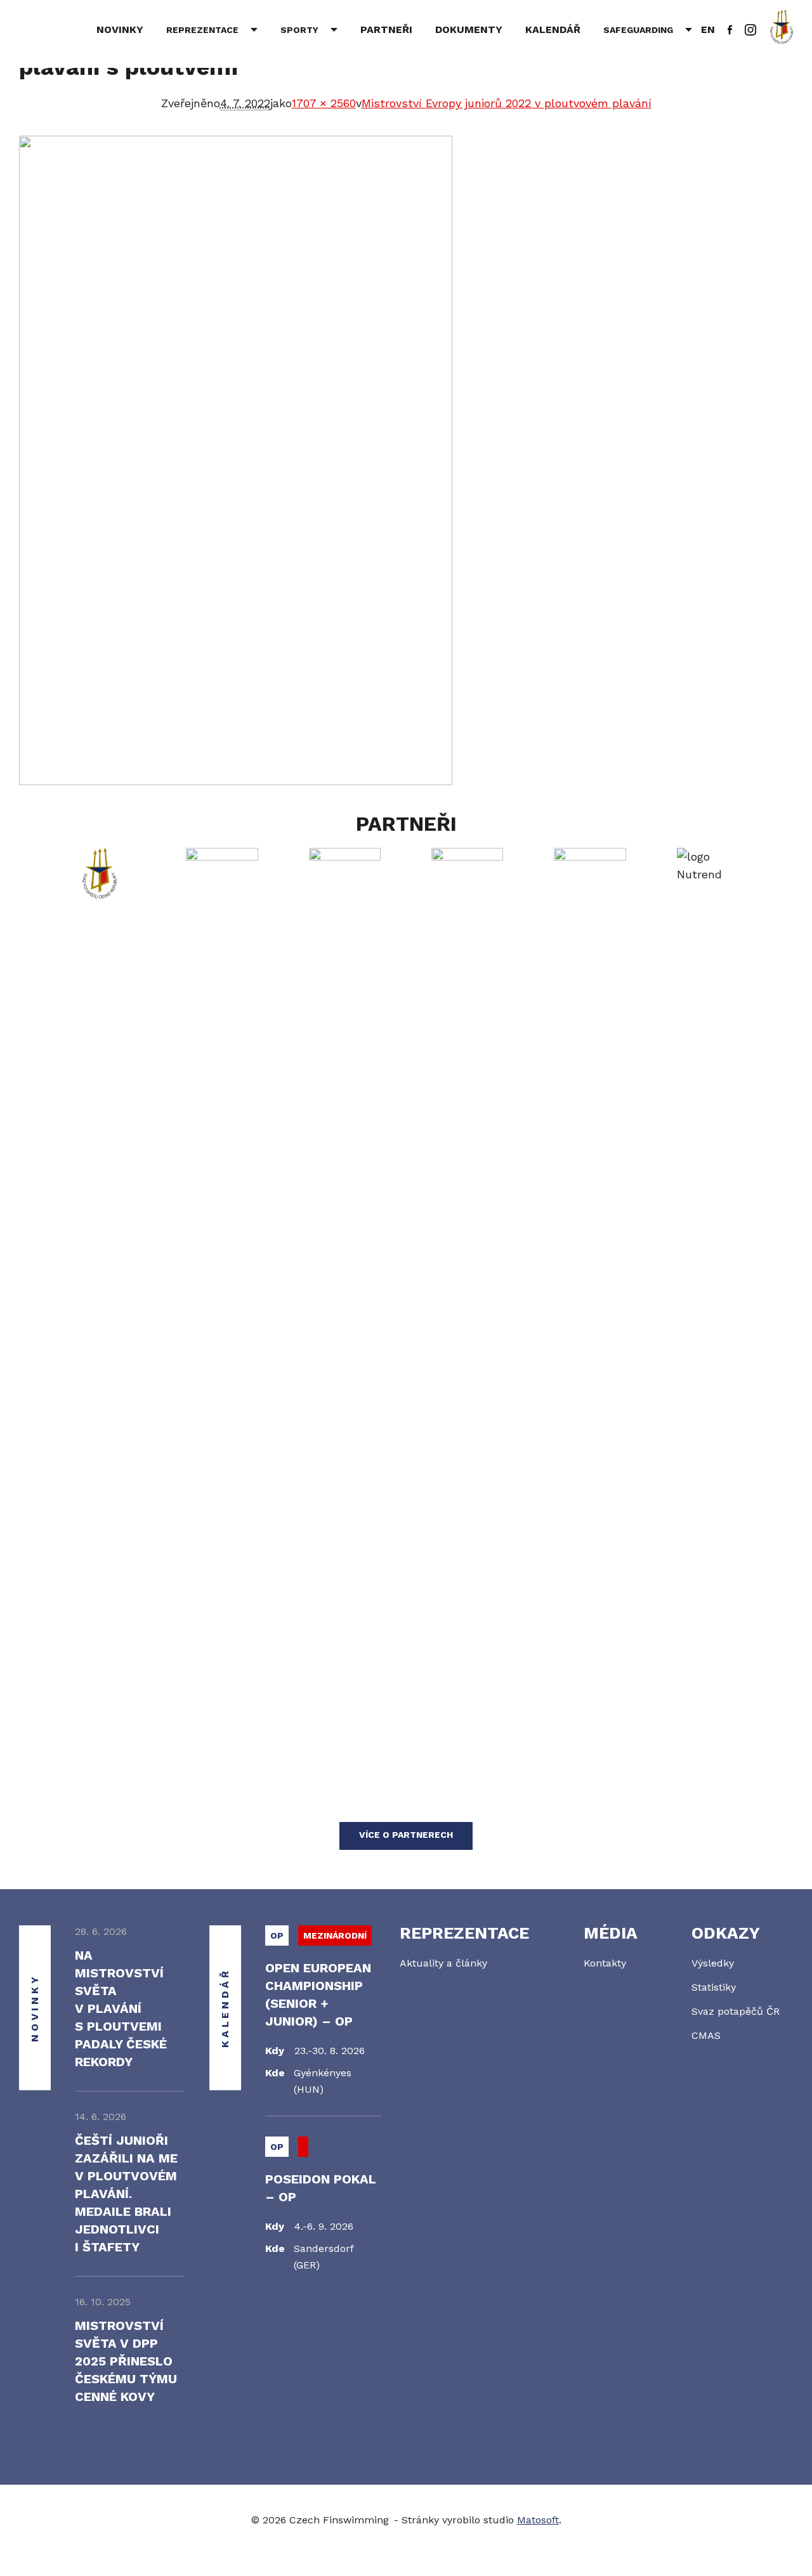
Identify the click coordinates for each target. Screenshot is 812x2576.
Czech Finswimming (75, 28)
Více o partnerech (406, 1835)
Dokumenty (468, 29)
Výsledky (712, 1963)
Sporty (299, 30)
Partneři (386, 29)
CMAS (706, 2035)
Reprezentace (202, 30)
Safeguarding (638, 30)
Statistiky (713, 1987)
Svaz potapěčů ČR (735, 2011)
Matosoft (538, 2520)
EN (708, 29)
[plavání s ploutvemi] (406, 460)
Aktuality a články (443, 1963)
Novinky (119, 29)
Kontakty (605, 1963)
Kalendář (552, 29)
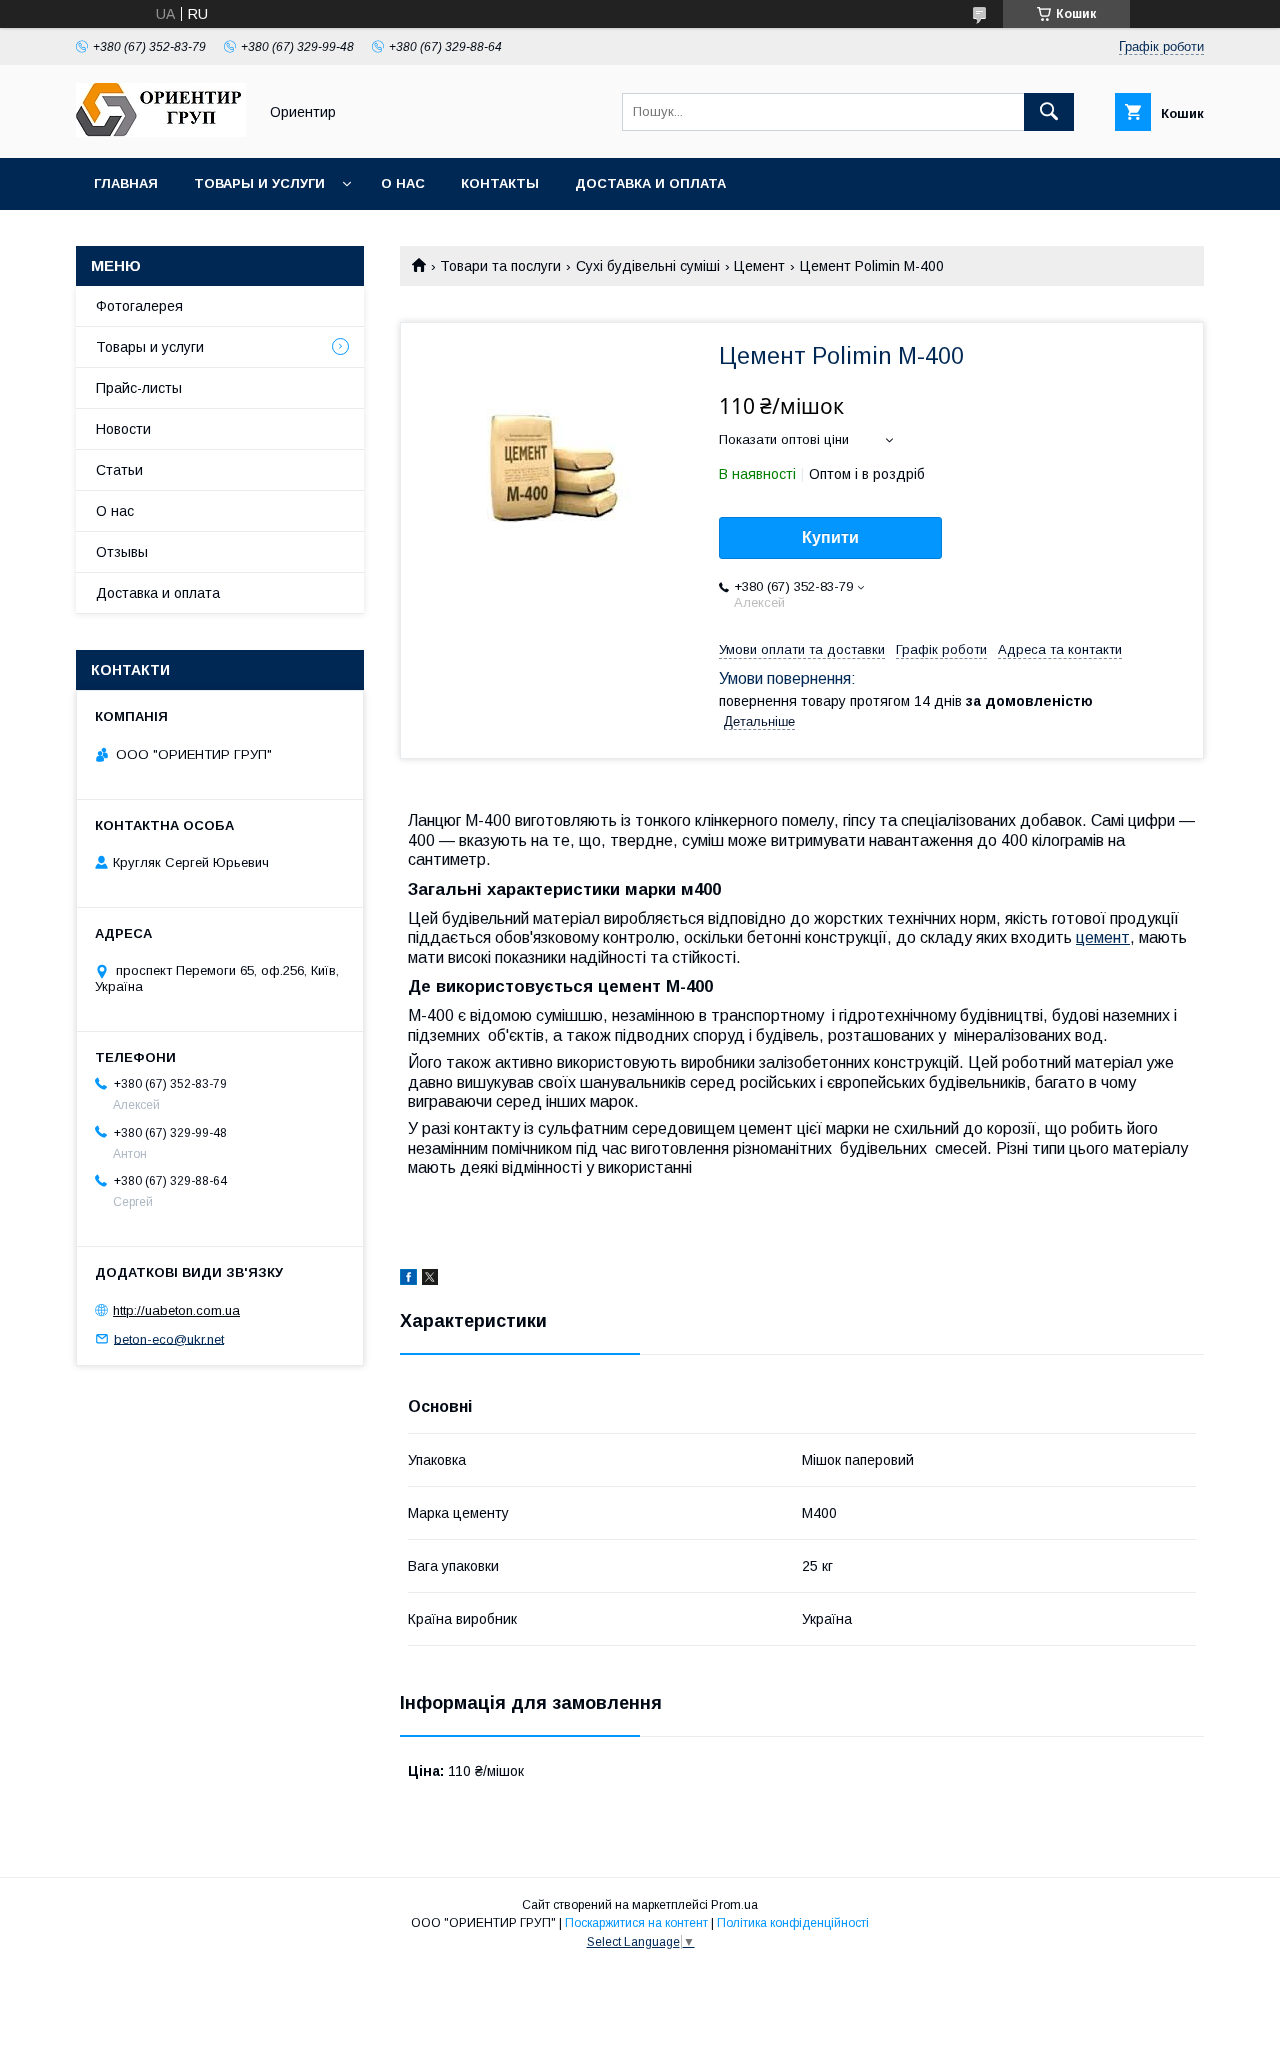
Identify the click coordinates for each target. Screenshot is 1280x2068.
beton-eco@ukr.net (169, 1338)
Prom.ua (734, 1905)
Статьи (119, 470)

#### WHAT TO PRODUCE:
Please copy exactly the lines from the one containing "Reprezentace (202, 30)" through the end of the records above, leaving out every picture.

#### OUTPUT OF THE EXERCISE:
Reprezentace (202, 30)
Safeguarding (638, 30)
Statistiky (713, 1987)
Svaz potapěčů ČR (735, 2011)
Matosoft (538, 2520)
EN (708, 29)
[plavání s ploutvemi] (406, 460)
Aktuality a články (443, 1963)
Novinky (119, 29)
Kontakty (605, 1963)
Kalendář (552, 29)
Identify the click coordinates for each target. Screenshot is 1280x2068.
beton-eco@ukr.net (169, 1338)
Prom.ua (734, 1905)
Статьи (119, 470)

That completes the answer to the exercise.